▸ Exercise goal: Pull each line containing "Hyland" out of the data and copy it.

▸ Provided records:
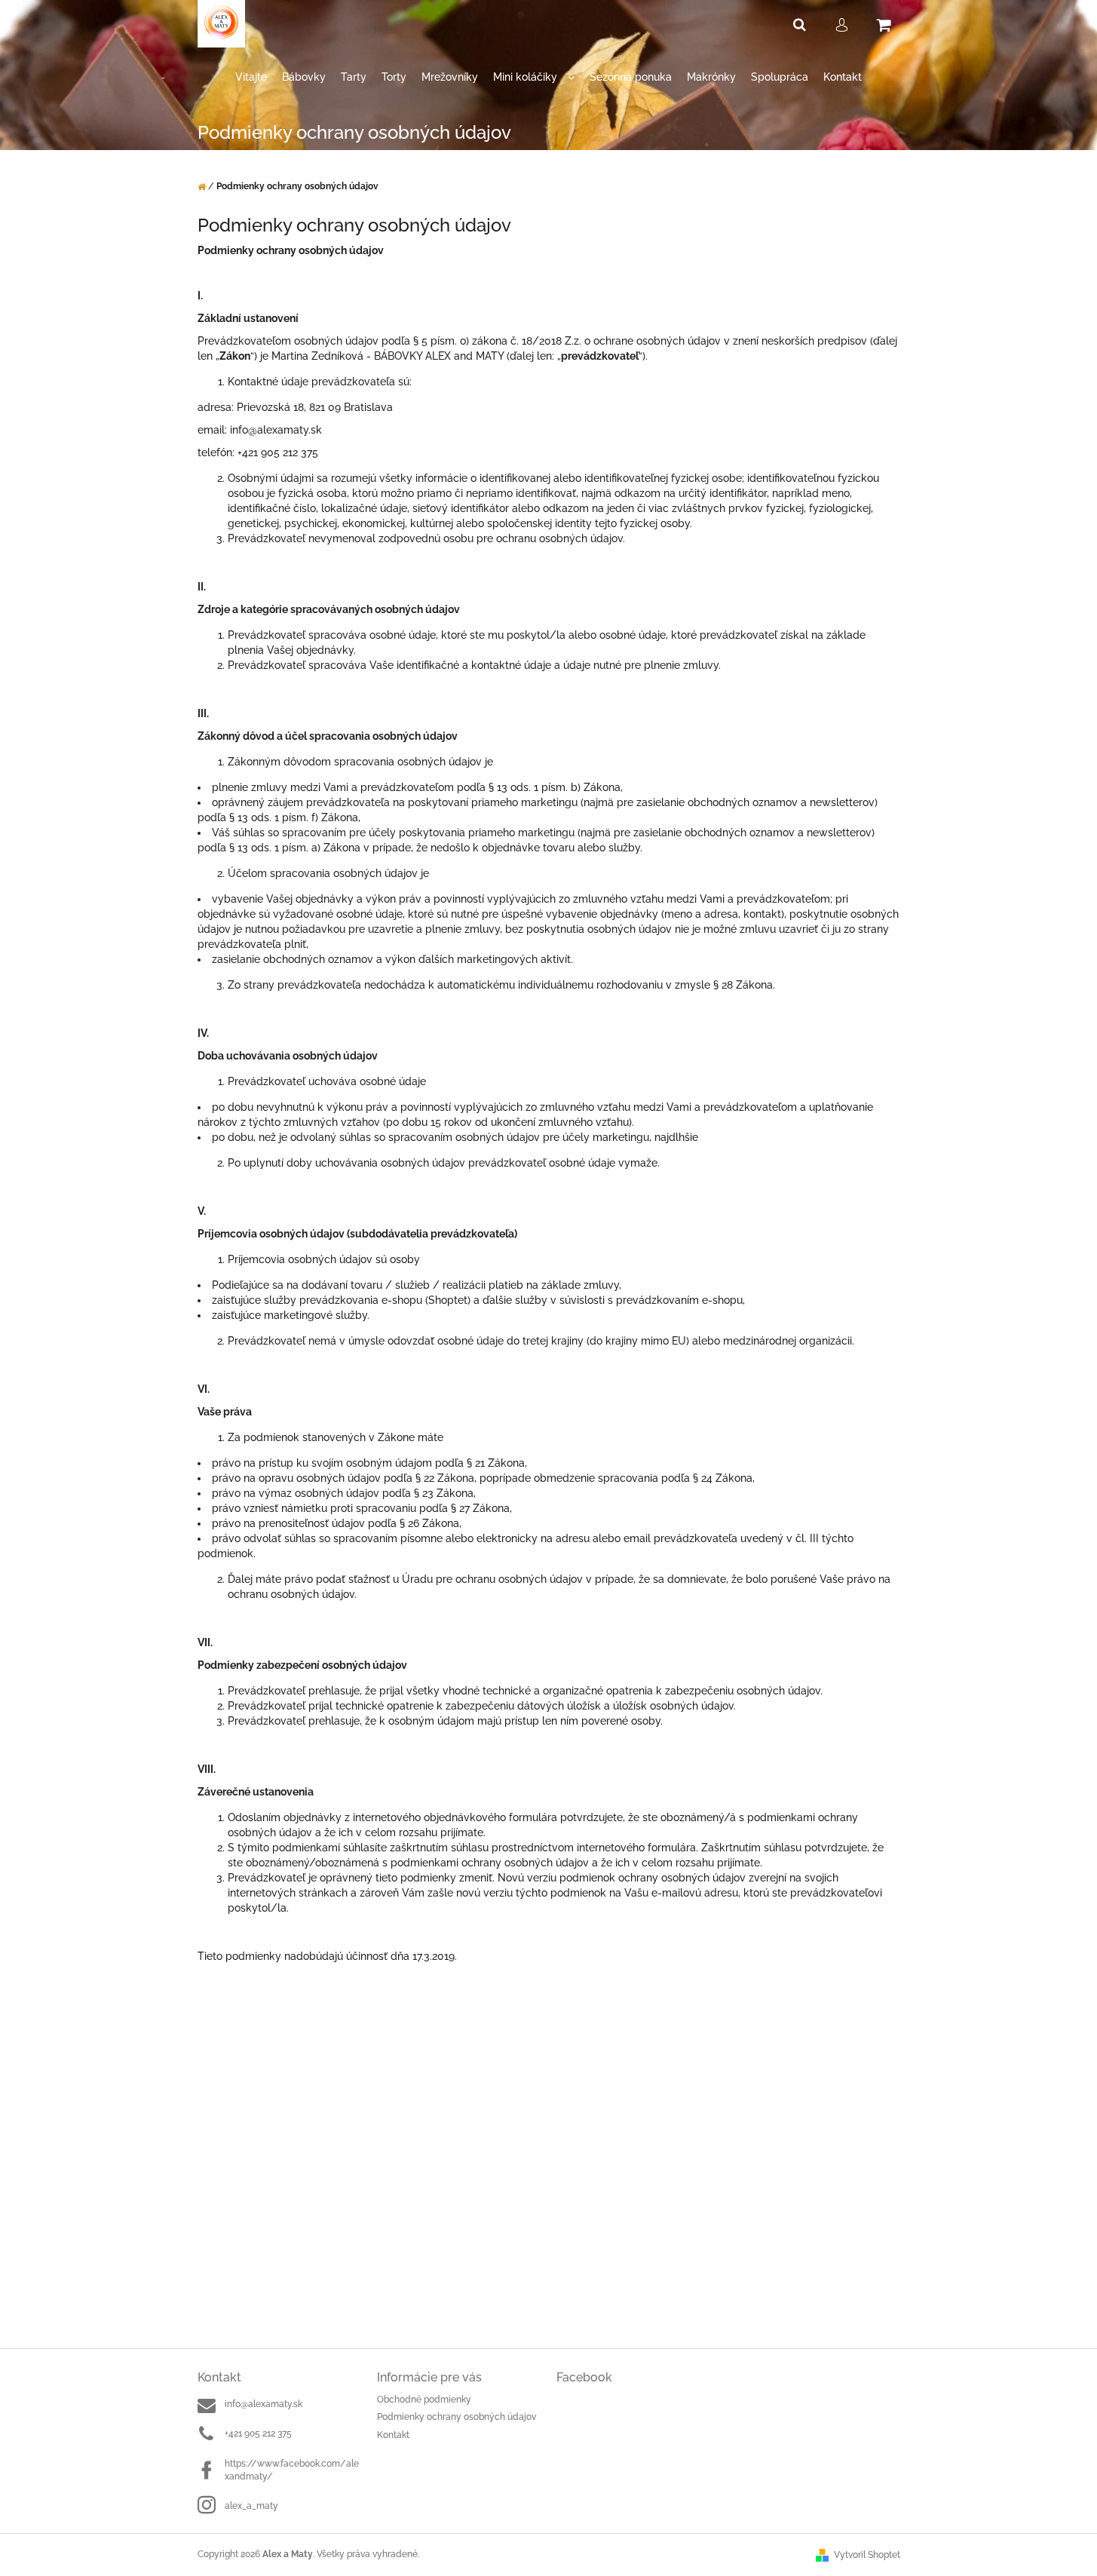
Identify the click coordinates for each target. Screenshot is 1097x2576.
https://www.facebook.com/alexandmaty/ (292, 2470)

* * *

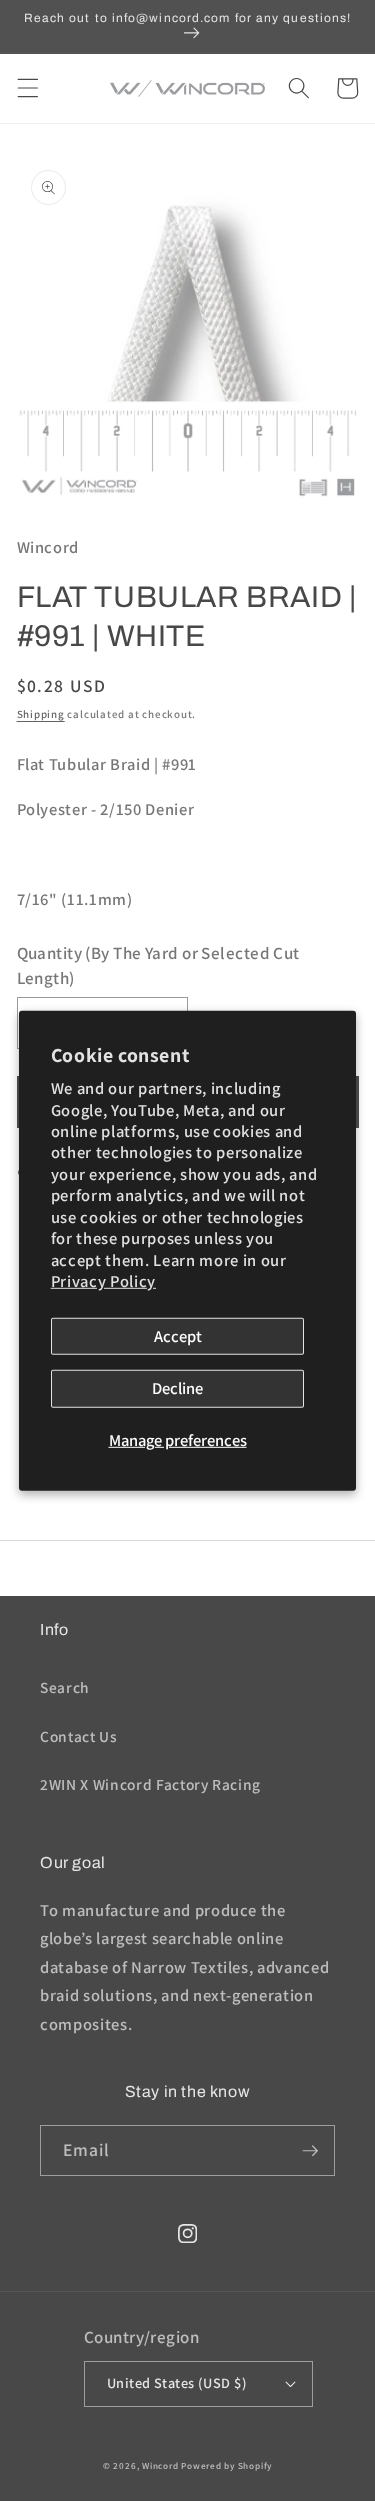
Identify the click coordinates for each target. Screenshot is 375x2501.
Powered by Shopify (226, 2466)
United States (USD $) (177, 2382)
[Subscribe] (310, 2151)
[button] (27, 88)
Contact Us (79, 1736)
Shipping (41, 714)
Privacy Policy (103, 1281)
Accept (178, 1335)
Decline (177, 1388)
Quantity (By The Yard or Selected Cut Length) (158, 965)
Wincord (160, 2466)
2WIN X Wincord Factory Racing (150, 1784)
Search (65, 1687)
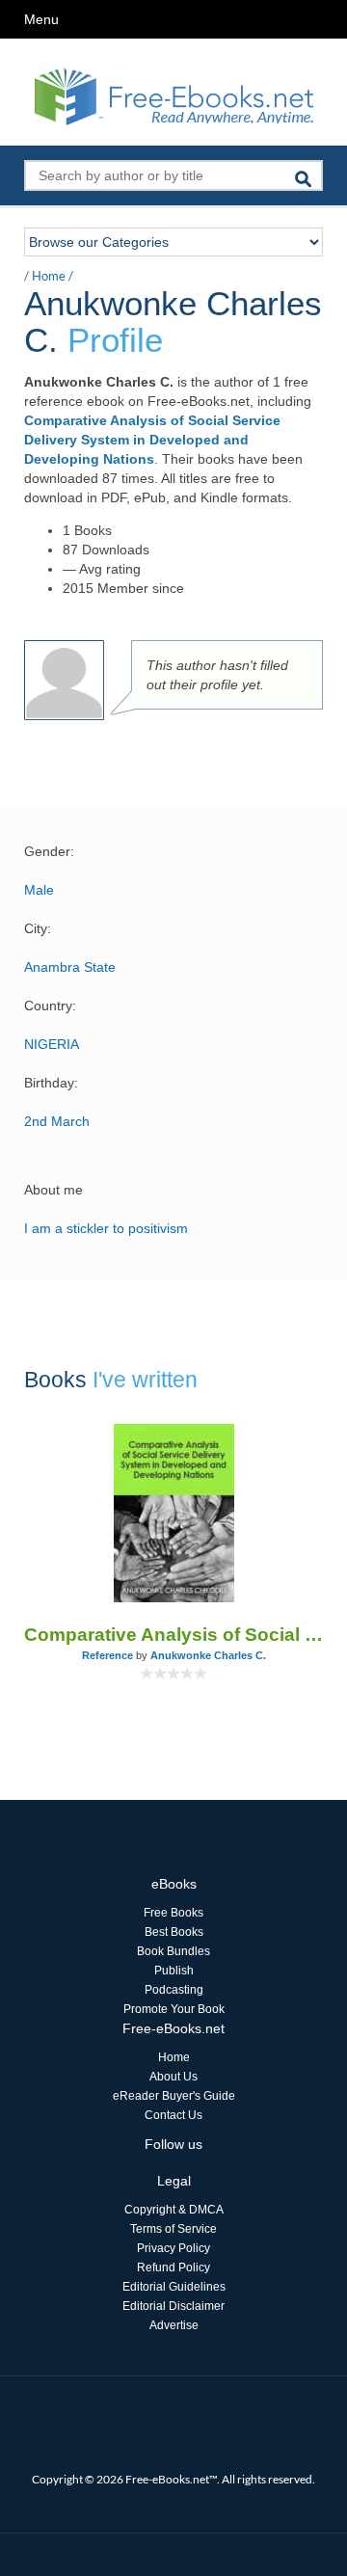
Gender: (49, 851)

--

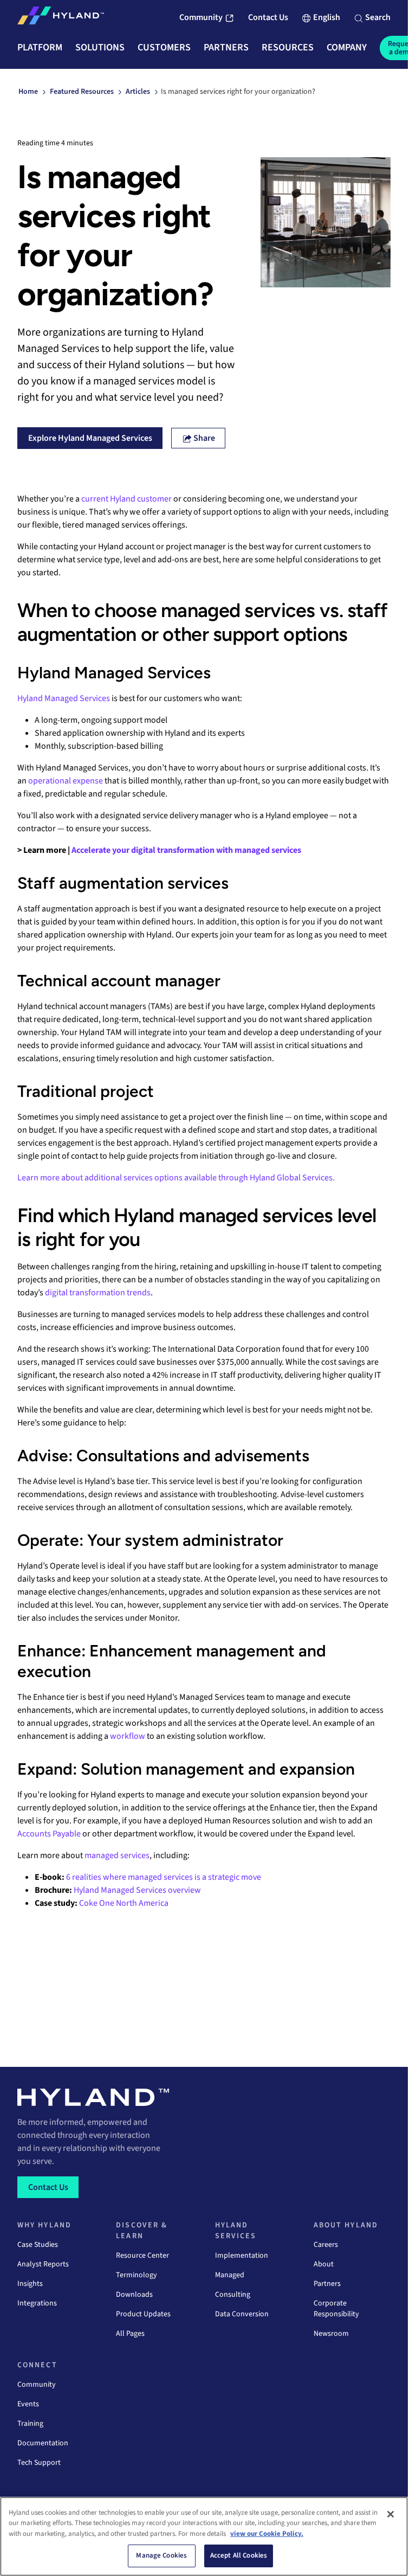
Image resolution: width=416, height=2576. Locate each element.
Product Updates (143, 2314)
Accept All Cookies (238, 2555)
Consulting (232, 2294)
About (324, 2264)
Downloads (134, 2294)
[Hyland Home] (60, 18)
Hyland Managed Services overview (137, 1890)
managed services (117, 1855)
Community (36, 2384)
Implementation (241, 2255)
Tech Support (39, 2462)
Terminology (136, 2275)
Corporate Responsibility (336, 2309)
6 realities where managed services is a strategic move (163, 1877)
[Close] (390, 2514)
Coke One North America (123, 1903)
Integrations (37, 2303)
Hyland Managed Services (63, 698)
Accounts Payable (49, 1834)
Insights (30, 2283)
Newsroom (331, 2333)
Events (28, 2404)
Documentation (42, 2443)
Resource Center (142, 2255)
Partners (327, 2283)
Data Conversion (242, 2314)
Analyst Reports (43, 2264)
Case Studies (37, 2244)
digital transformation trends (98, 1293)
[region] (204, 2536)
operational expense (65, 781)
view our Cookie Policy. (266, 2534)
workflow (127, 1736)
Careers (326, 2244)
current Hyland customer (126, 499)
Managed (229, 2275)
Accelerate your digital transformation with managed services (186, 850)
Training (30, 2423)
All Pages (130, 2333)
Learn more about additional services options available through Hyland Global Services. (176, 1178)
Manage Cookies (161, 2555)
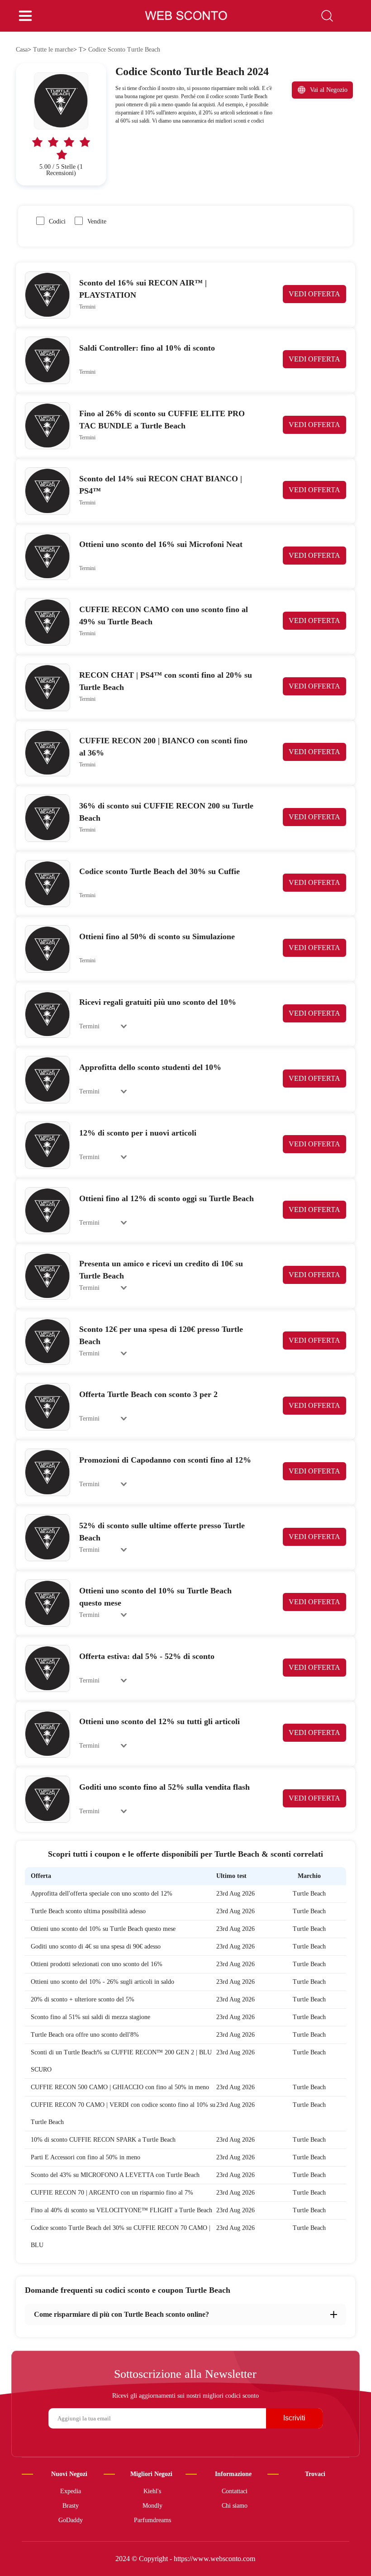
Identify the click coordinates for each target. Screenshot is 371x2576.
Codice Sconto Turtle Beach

▸ Answer:
[Hyland Home] (60, 18)
Hyland Managed Services overview (137, 1890)
Hyland Managed Services (63, 698)
current Hyland customer (126, 499)
Learn more about additional services options available through Hyland Global Services. (176, 1178)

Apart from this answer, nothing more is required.